The Motive Behind the Madness

Security industry estimates indicate that it costs $100 per person for notification/remediation about a data breach. Add to that the beneficial economic spinoffs from consulting fees, credit monitoring fees, and Identity Theft Insurance premiums, tuition fees to teach a new generation of cyber sleuths and government agents, etc., etc., and it becomes hard to dispute that there just might be a method to this madness.

Imagine the economic impact if USBs were encrypted by default or if individuals were properly educated, starting in kindergarten, to be able to be knowledgeable and self-sufficient about privacy and computer technology, instead of being ignorant about scams and online predators, and reliant (hostage) on third parties for advice and protection. What would happen to the consulting and license fees paid to the security software and consulting firms of the world? What would happen to the new Identity Theft Insurance industry that has been spawned by breaches, inadequate privacy awareness, and fallible security?

And what would the political fallout be when an educated public is harder to bamboozle and reduces its reliance on third parties? How easily could the economy, and the government, withstand the consulting/security sector shrinking, resulting in temporary increases in unemployment and a reduced tax base as that sector adjusts to a new reality. And what sort of questions would come from an educated populace?

Who could withstand the scrutiny of an electorate that is well enough educated to know the right questions to ask. Who would venture a guess as to why — for all the billions spent on improved security, system upgrades, and public awareness campaigns — has there been so little improvement; nay, why have the breach rates continued to climb?

Why has there been so little education to enable individuals to be knowledgeable about handling, divulging, and safeguarding sensitive information.

Why haven’t schools embedded digital citizenship and privacy into the mandatory curriculum, starting in kindergarten (by which time many children have already been using tablets and smart phones)?

Why haven’t governments written laws to limit the amount of personal data that industry and government may gather and commoditize?

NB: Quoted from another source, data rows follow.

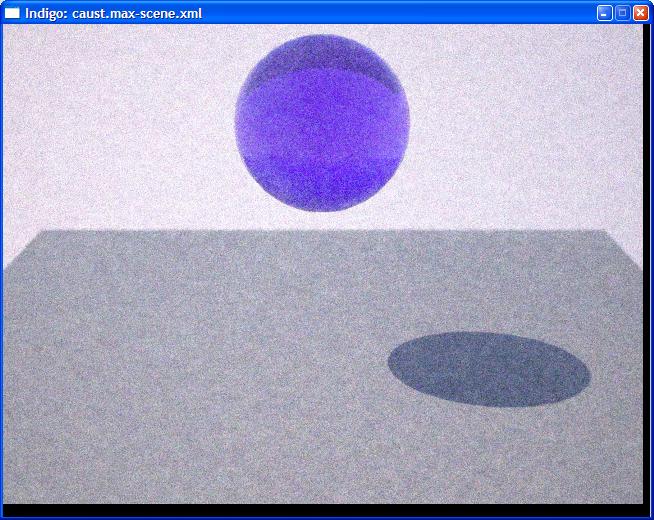Click the black strip below the render
654x520 pixels.
[x=320, y=510]
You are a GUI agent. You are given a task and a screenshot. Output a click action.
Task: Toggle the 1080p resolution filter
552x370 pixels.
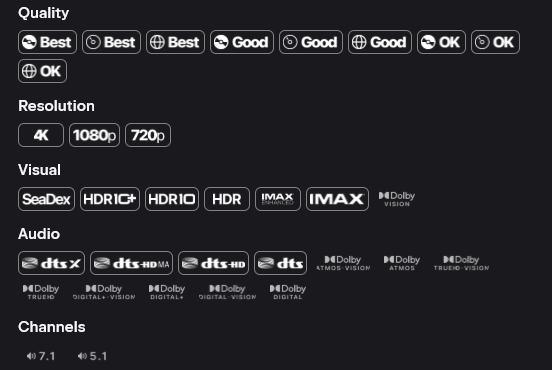(x=94, y=135)
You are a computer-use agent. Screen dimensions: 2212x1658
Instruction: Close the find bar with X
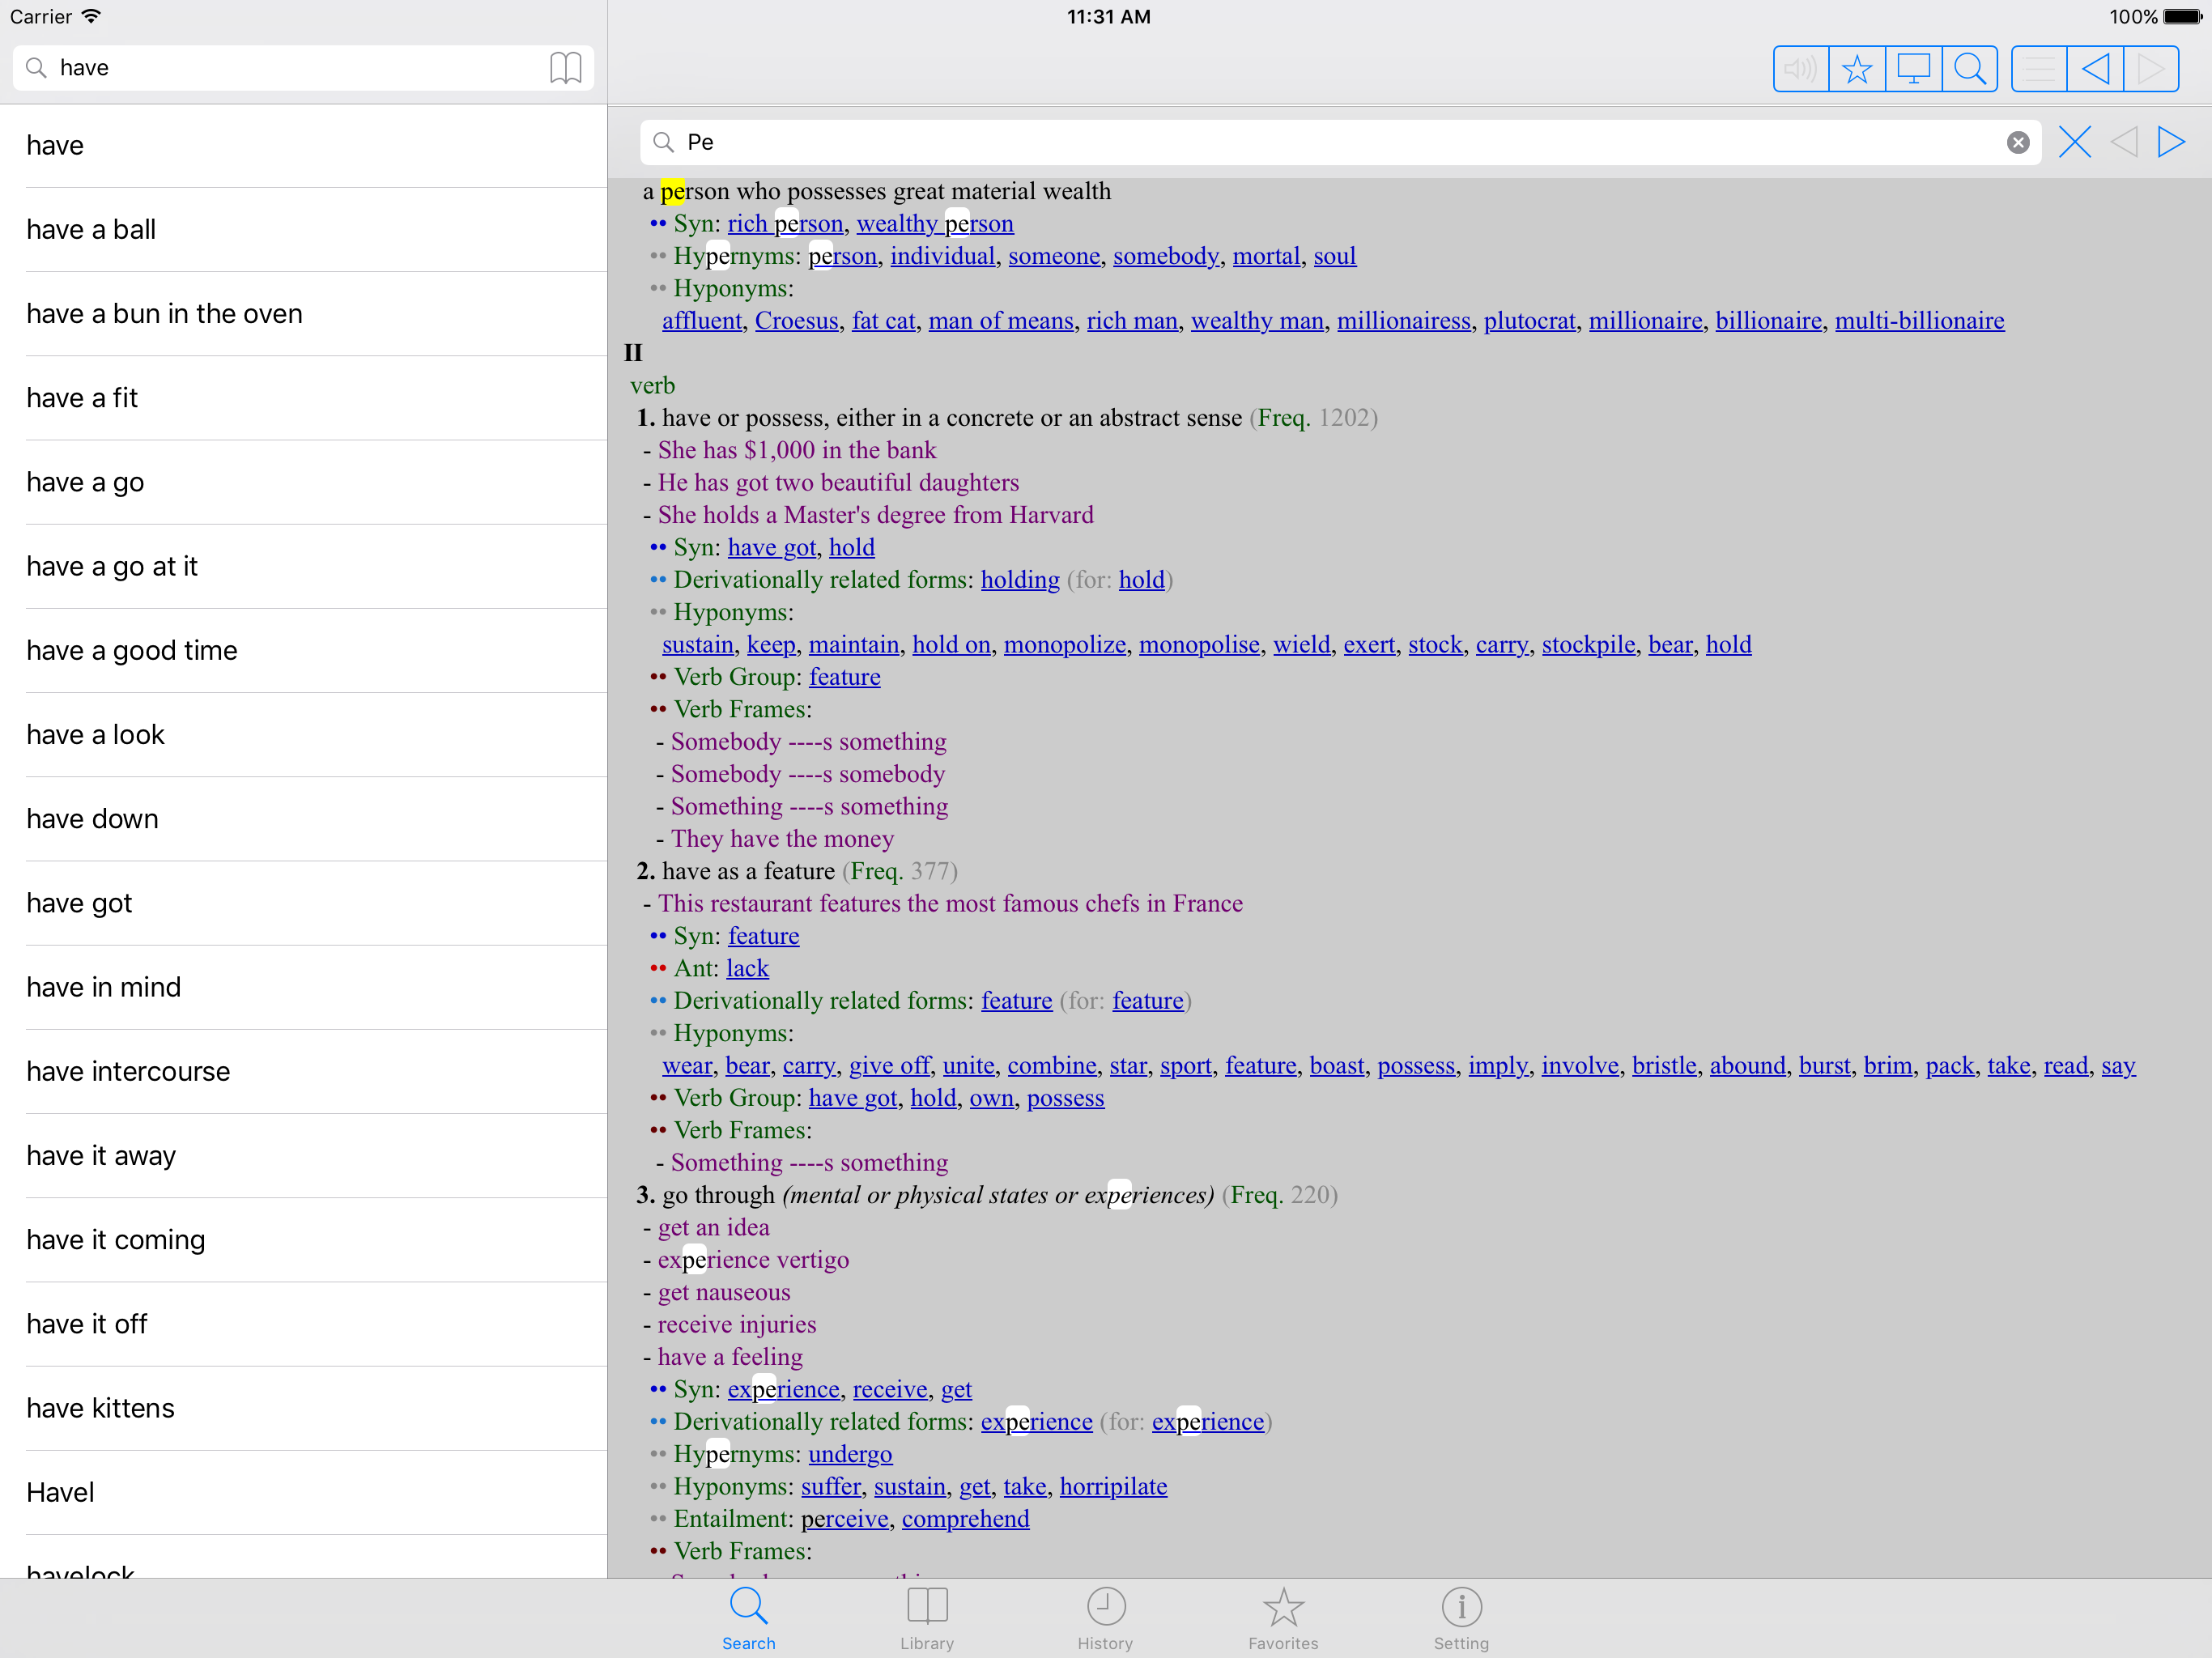pyautogui.click(x=2074, y=143)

Why have people (including the same ones who work in the organizations that collect and broker endless reams of data about us and themselves) been so reticent to question the message that nobody cares about their own privacy, and that giving up our privacy and other freedoms is good and right and necessary so that we can be saved from…. well, we were originally told that it was to save us from terrorists but we might want to reconsider just who that is and what their motives really are. And what is the real cost to us all.